|For Immediate Release
July 9, 2013
Contact: Kathryn Rexrode or Jessica Collins, (202) 225-3951
Statement of House Judiciary Committee Chairman Bob Goodlatte
Subcommittee on Regulatory Reform, Commercial and Antitrust Law
Hearing on H.R. 2122, the Regulatory Accountability Act of 2013
Chairman Goodlatte: For over four years, since the Great Recession officially ended, America’s workers and small businesses have waited for real recovery to take hold. Last week, a new jobs report once again offered superficial reason to think good news might be growing.
In June, the number of jobs added to the economy grew slightly. The number of long-term unemployed fell. And the labor force participation rate grew by one-tenth of one percent.
But over four years into nominal recovery, these signs of improvement are still far too weak. What is worse, lurking beneath the surface, bad news continues to come.
The June jobs report showed an increase of 240,000 in the number of discouraged workers – those who have simply quit looking for a job out of frustration or despair. The number of people working part-time – but who really want full-time work – passed 8.2 million. That represents a jump of 322,000 in just one month.
Worst of all, the truest measure of unemployment – the rate that includes both discouraged workers and those who cannot find a full-time job – continues to exceed 20 million Americans. And that rate rose from 13.8% back to 14.3% in June.
This continuing lag in recovery is distressing for all Americans. And the reason recovery has yet to fully arrive is all too easy to see. Real, historical economic growth rates are missing. They have been ever since the Great Recession.
Some say this is a “new normal” – a yearly growth rate on the order of two percent, in contrast to America’s historically higher growth rate. But a “new normal” of suppressed growth, lowered expectations and more than 20 million Americans unemployed or underemployed is something America’s workers and small businesses cannot accept and America’s leaders must reject.
The American people urgently need the jobs that only greater economic growth can give.
One of the biggest obstacles standing in the way of growth and job creation is the growing wall of federal regulation being built in Washington.

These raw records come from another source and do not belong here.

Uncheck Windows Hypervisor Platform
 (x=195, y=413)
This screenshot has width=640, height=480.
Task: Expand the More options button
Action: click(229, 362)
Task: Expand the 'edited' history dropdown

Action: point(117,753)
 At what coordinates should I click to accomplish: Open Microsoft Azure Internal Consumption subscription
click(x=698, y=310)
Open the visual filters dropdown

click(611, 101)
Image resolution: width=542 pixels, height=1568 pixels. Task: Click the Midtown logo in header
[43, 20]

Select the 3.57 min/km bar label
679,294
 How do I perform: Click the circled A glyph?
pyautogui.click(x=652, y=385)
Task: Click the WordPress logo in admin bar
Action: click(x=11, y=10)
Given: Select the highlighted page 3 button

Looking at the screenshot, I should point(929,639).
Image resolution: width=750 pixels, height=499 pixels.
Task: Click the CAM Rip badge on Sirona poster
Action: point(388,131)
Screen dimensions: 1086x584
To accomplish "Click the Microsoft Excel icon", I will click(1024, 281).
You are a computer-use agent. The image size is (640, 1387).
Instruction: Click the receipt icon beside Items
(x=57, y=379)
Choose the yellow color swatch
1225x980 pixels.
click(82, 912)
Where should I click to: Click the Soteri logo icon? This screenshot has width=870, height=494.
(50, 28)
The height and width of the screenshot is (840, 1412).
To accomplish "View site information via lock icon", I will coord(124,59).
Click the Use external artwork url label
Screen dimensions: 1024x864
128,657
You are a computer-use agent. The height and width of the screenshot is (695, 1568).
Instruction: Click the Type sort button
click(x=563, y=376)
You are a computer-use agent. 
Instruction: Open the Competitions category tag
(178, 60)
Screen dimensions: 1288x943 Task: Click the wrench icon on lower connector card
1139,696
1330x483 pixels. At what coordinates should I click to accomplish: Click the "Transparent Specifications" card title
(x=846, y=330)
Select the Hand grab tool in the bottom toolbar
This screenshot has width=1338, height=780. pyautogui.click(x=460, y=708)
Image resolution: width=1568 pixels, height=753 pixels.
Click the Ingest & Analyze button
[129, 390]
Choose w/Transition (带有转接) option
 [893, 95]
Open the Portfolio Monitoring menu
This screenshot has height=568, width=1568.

The Small Business Administration and the Competitive Enterprise Institute have both estimated that federal regulations now cost our economy well over $1 trillion per year. Yet the Obama Administration is continuing to add historically high numbers of new, major regulations. It has just launched a new regulatory initiative that is sure to increase energy costs for America’s families and job creators.
This is “progress” in the wrong direction. As long as America’s small businesses and manufacturers continue to tell us that a hostile regulatory environment is one of the biggest challenges they face, we must look for ways to reduce unnecessary regulatory burdens.
Regulation surely has a role to play in ensuring public health, safety and welfare. But there is no reason Americans need to choose between having regulation that keeps us safe and having economic growth that allows us to prosper.
That is why I reintroduced the Regulatory Accountability Act this Congress. Its reforms to the Administrative Procedure Act – the “constitution” of federal regulation – are some of the most important regulatory reforms that we can pass.
Simply put, the Administrative Procedure Act is out of date and encourages regulatory overreach and excessive regulatory costs. Enacted in 1946, it places only a handful of light restrictions on the federal rulemaking process. Congress wrote it long before anyone imagined the reach and expense of the modern regulatory state.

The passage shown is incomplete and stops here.